● **Textauszug**:
============

Zum 21. Mal verurteilte die UNO-Vollversammlung die Politik der USA

Von Harald Neuber *

So viele Staaten wie noch nie haben sich in diesem Jahr für eine Resolution der UN-Vollversammlung zur Aufhebung der US-Handelsbeschränkungen gegen Kuba ausgesprochen.

188 Staaten stimmten am Dienstag in der UN-Vollversammlung in New York für eine Verurteilung der Blockade gegen Kuba. Die USA, Israel und der pazifische Inselstaat Palau stimmten dagegen, die Marshall-Inseln und Mikronesien enthielten sich. Nach kubanischen Angaben sind dem Inselstaat durch die seit 1960 andauernde Blockade seitens der USA bis Dezember 2011 Schäden in Höhe von 108 Milliarden Dollar entstanden.

Mit der Resolution fordert Kuba seit gut zwei Jahrzehnten die »Aufhebung der wirtschaftlichen, handelspolitischen und finanziellen Blockade« der Vereinigten Staaten gegen Kuba. Die Regierung in Havanna beruft sich dabei auf die Statuten der Vereinten Nationen, in denen Prinzipien wie die Nicht-Intervention und der freie Handels- und Schiffsverkehr festgeschrieben sind.

Auf harsche Kritik stieß in dem Antragspapier auch die zunehmende Anwendung der Blockaderegelungen auf Drittstaaten und ausländische Unternehmen. So war die niederländische ING Bank vor wenigen Monaten von den USA wegen Geschäften mit Kuba zu einer Strafe von 619 Millionen US-Dollar verurteilt worden. Die extraterritoriale Anwendung der Blockade, wie sie von den USA seit Mitte der 90er Jahre praktiziert wird, trifft zunehmend auch in der EU auf Widerstand. Im vergangenen Jahr kritisierte ein Sprecher der EU-Kommission in Berlin die Entscheidung des US-Unternehmens eBay, Produkte aus Kuba zu boykottieren, obgleich sich die Europazentrale der Onlineplattform in Luxemburg befindet. Nach Informationen eines EU-Ratsvertreters gegenüber »nd« prüft die Rats-arbeitsgruppe für Geistiges Eigentum derzeit zudem eine Beschwerde Kubas gegen die Verwendung des Rum-Labels Havana Club durch das US-Unternehmen Bacardí. Von der Urheberrechtsverletzung ist auch der französische Spirituosenhersteller Pernod Ricard betroffen.

============

● **Aufgabe 1**:
Wie viele Staaten stimmten laut dem Artikel über die Kuba-Resolution für die Verurteilung der Blockade?
● **Aufgabe 2**:
Erklären Sie anhand des Artikels über die Kuba-Resolution, worauf sich die Regierung in Havanna bei ihrer Forderung nach Aufhebung der Blockade stützt.
● **Aufgabe 3**:
Setzen Sie den Artikel über die Kuba-Resolution im Anschluss an seinen letzten Satz fort.
Die Daten stehen in keinem Zusammenhang mit dem Artikel über die Kuba-Resolution.

============

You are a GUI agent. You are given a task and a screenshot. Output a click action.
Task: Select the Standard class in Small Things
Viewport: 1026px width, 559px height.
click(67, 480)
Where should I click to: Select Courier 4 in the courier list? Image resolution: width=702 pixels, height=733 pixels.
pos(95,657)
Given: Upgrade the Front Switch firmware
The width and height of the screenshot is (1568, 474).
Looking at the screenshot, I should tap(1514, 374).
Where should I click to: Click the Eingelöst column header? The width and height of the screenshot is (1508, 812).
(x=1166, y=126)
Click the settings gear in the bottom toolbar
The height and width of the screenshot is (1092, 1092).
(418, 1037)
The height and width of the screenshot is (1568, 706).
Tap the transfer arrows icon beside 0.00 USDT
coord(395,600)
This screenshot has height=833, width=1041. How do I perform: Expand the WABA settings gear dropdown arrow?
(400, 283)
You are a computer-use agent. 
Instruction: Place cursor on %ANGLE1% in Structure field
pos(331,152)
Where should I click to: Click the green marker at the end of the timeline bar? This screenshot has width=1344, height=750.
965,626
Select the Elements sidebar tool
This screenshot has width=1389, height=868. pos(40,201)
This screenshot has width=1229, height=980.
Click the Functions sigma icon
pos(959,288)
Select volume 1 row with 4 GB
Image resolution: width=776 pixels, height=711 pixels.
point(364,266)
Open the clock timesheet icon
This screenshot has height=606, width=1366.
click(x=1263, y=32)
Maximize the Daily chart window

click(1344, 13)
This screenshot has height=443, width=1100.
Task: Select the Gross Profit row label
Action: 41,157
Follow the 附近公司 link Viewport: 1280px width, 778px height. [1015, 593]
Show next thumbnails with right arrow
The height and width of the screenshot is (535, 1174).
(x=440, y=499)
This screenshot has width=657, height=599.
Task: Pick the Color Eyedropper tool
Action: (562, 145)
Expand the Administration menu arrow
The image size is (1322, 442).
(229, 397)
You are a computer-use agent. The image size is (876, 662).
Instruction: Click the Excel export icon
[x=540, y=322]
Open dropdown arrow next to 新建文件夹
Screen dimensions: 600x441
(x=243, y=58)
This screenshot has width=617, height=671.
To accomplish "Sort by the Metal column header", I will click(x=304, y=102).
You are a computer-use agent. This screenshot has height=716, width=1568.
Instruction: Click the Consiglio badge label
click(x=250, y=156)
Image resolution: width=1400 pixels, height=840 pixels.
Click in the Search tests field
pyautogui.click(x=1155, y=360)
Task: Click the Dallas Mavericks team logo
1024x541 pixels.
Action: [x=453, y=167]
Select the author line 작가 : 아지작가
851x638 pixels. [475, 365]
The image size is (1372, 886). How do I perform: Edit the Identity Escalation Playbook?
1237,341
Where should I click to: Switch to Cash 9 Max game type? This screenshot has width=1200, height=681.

============

● **Antwort 1**:
188 Staaten stimmten für die Verurteilung der Blockade.

● **Antwort 2**:
Die Regierung in Havanna beruft sich auf die Statuten der Vereinten Nationen. Darin sind Prinzipien wie die Nicht-Intervention und der freie Handels- und Schiffsverkehr festgeschrieben.

● **Antwort 3**:
Ronald Godard, der UNO-Botschafter der USA, rechtfertigte die Blockade. Sie werde aufrechterhalten, um Kuba zur »Einhaltung der Menschenrechte zu zwingen«. Dieser These trat im »nd«-Gespräch Kubas Botschafter in Berlin, Raúl Becerra, entgegen. »Die USA versuchen die Blockade zu legitimieren, obwohl die Leistungen Kubas bei der Durchsetzung der Menschenrechte von der UNO selbst mehrfach anerkannt wurden«, sagte der Diplomat. Auch über ein halbes Jahrhundert nach Beginn der Blockade gelte, »dass diese Politik die gesamte kubanische Gesellschaft trifft, vor allem die Schutzbedürftigsten«.

Die Vollversammlung beauftragte UN-Generalsekretär Ban Ki Moon, bis 2013 einen Bericht über die Umsetzung des deutlichen Votums zu erarbeiten.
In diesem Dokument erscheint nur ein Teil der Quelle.